Task statement. Once the line containing "large monitor's composition" is reached, copy it and every line after it exactly, to the end of the material, without pictures.

*** Opening of Record excerpts ***

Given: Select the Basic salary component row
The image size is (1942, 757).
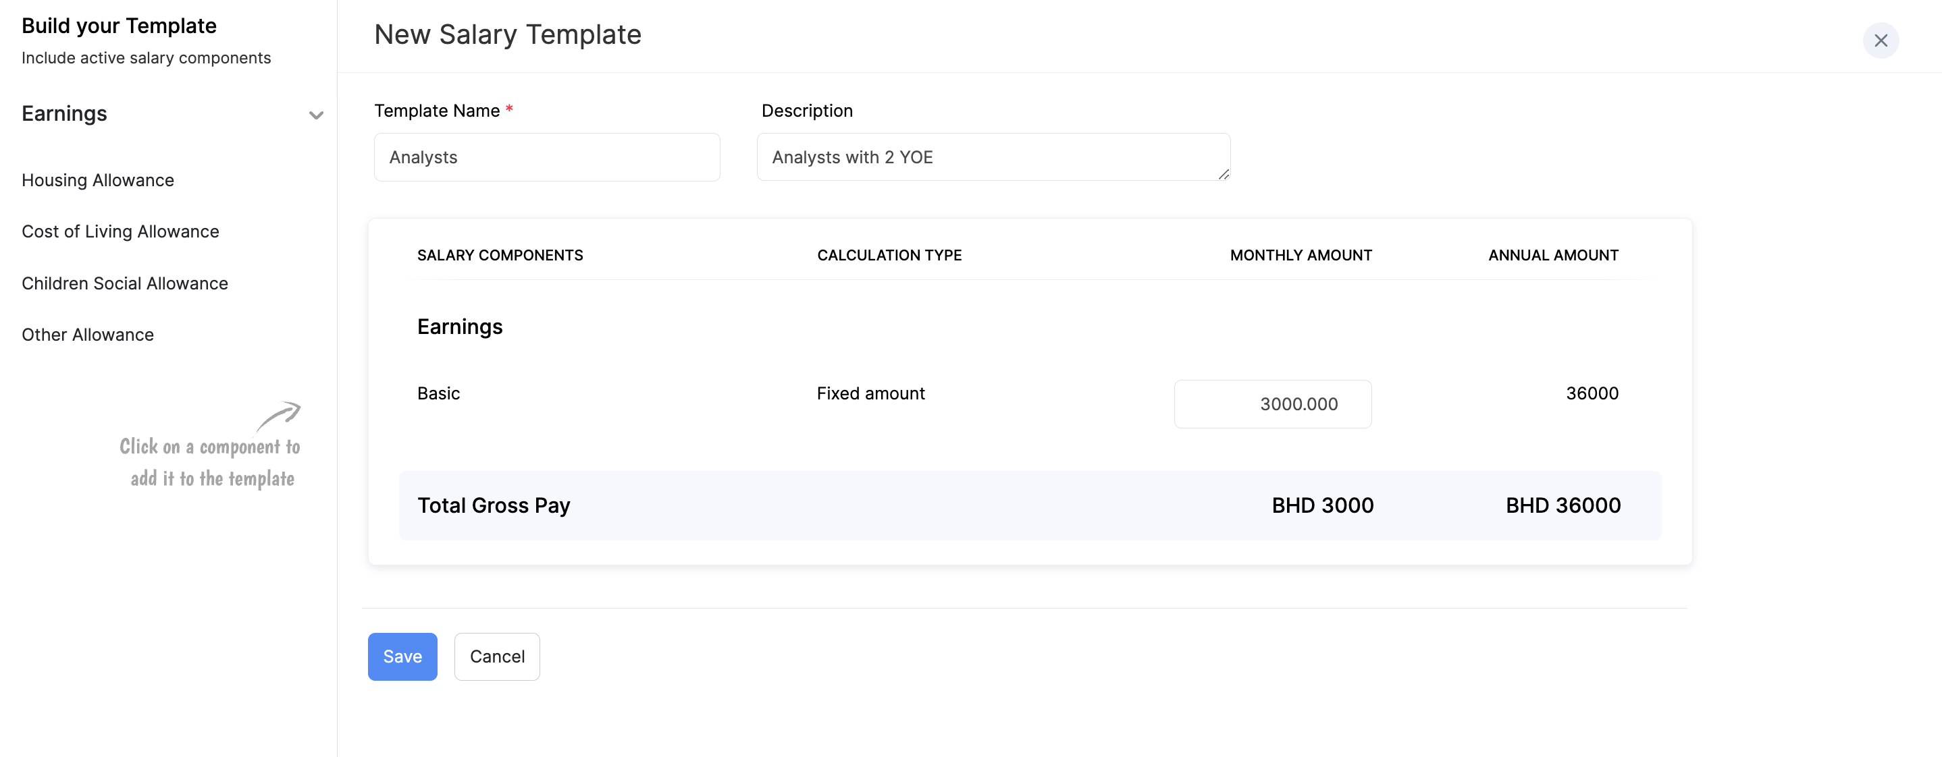Looking at the screenshot, I should click(x=438, y=392).
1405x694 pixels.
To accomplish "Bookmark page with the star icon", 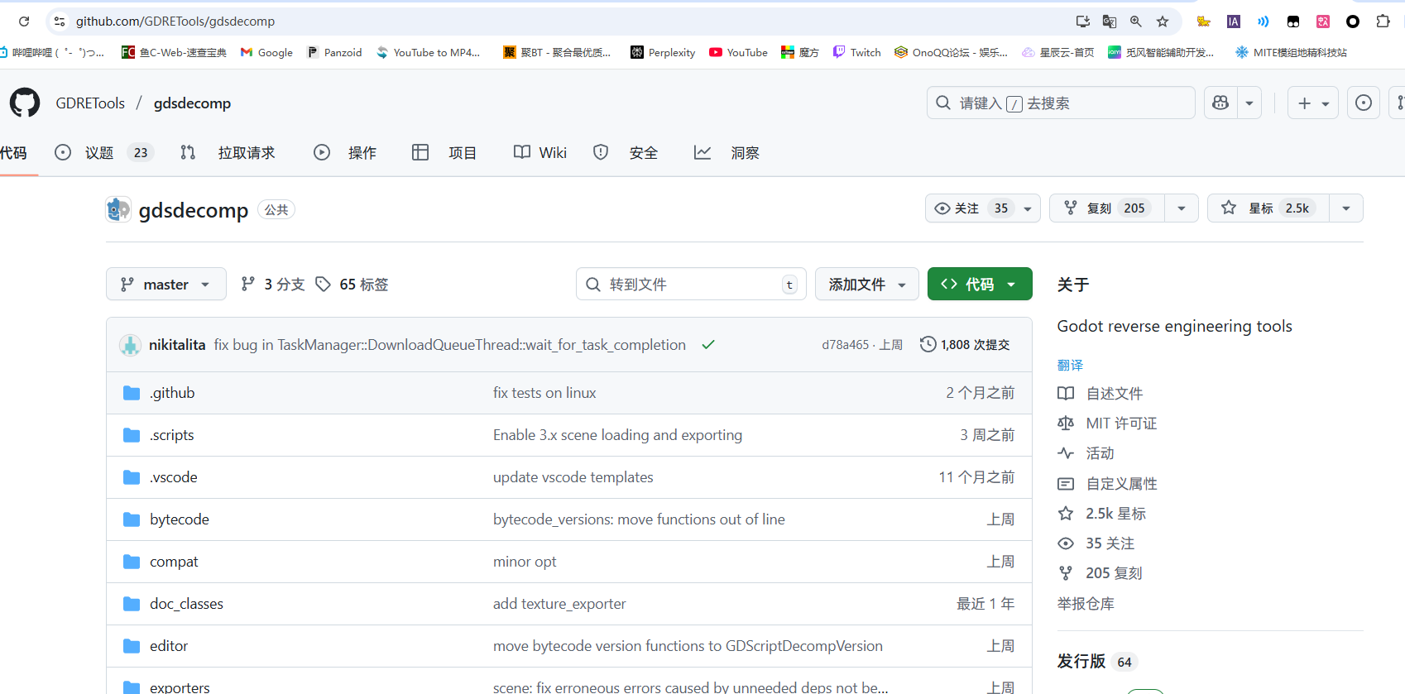I will tap(1163, 22).
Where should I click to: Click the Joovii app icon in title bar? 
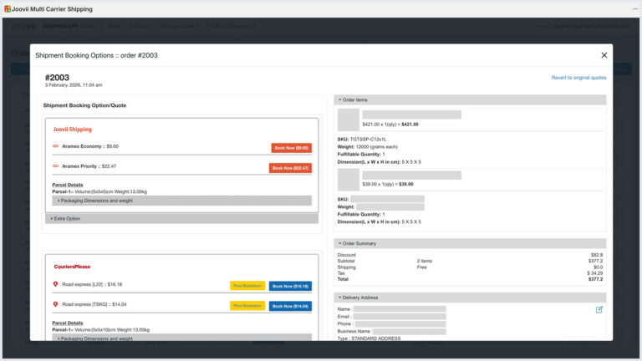click(x=7, y=8)
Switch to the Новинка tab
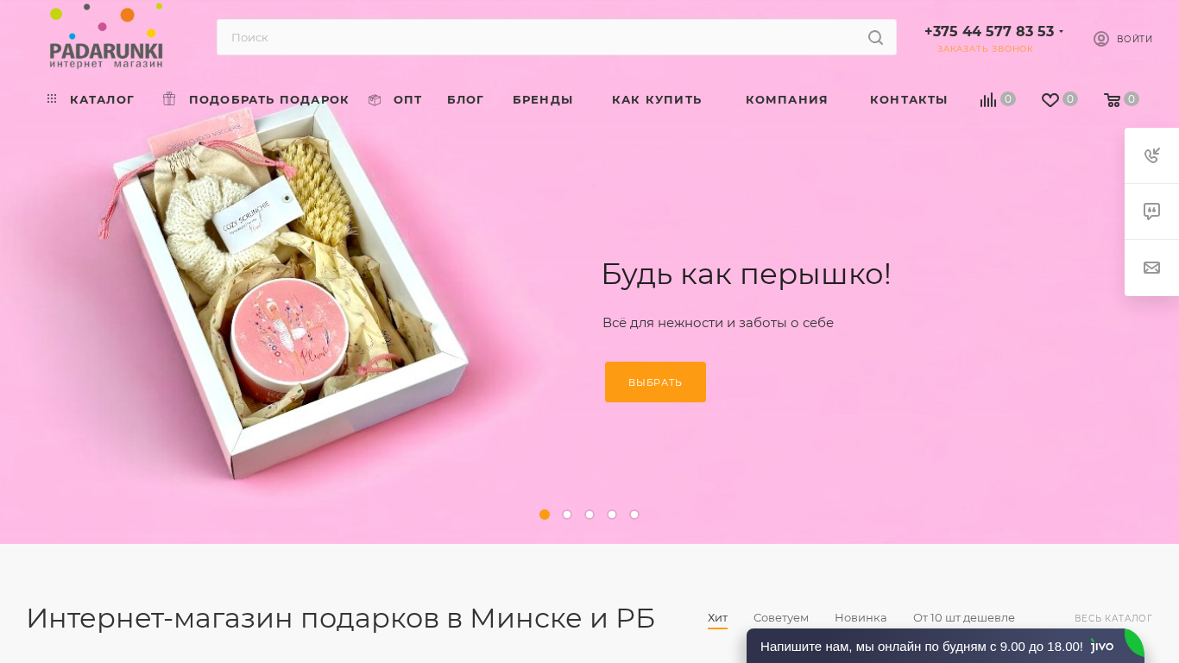The height and width of the screenshot is (663, 1179). pos(861,618)
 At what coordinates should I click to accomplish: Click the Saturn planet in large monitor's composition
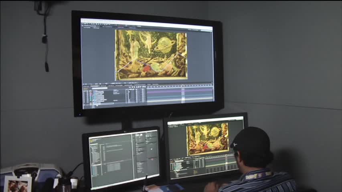166,44
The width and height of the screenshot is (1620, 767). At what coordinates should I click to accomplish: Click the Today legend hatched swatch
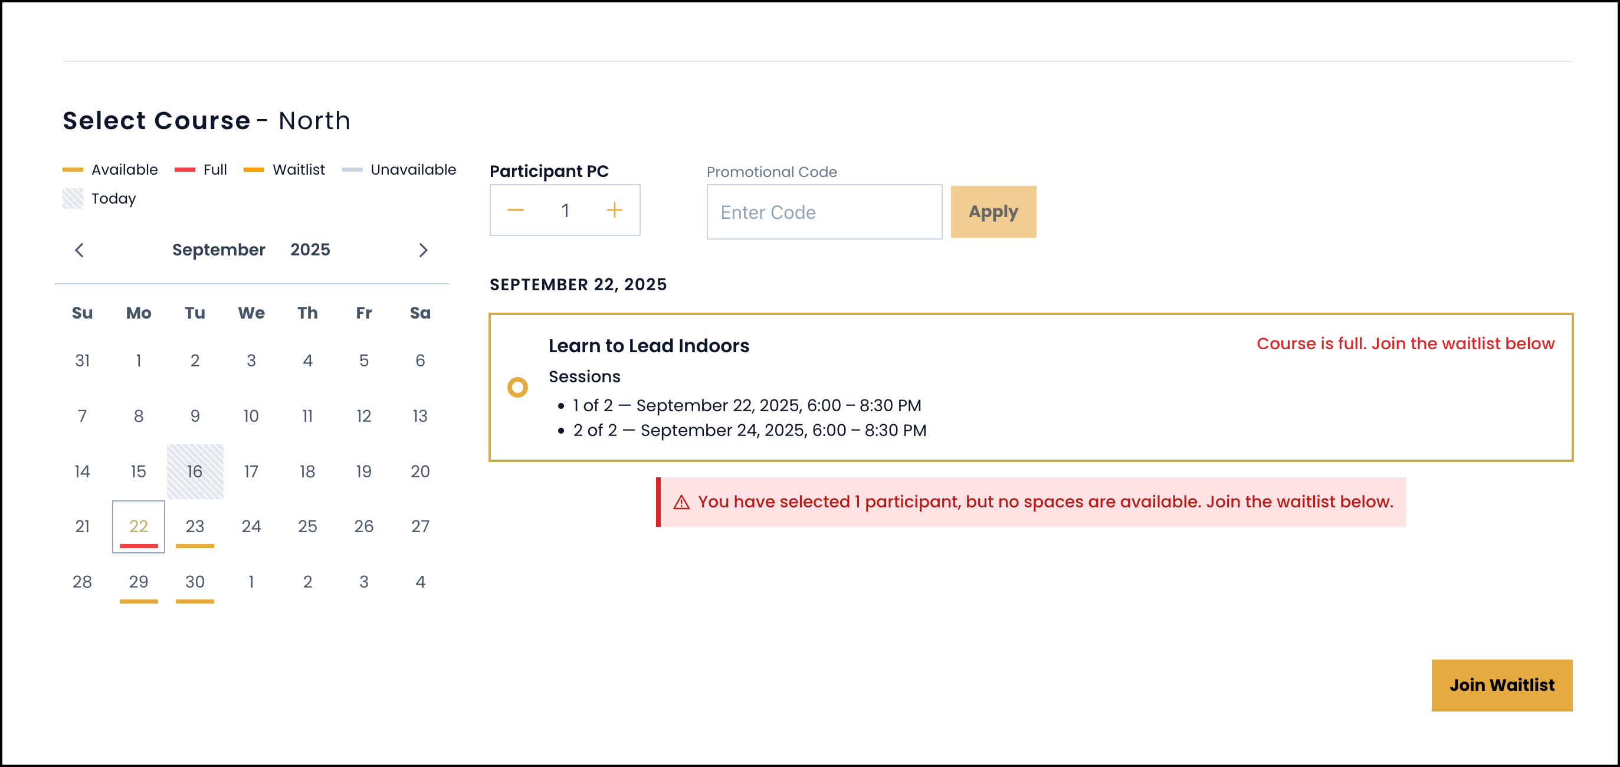tap(73, 199)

*** Close of Record excerpts ***

Answer.
 At what coordinates should I click to accomplish: Click the Saturn planet in large monitor's composition
166,44
The width and height of the screenshot is (1620, 767). At what coordinates should I click to accomplish: Click the Today legend hatched swatch
tap(73, 199)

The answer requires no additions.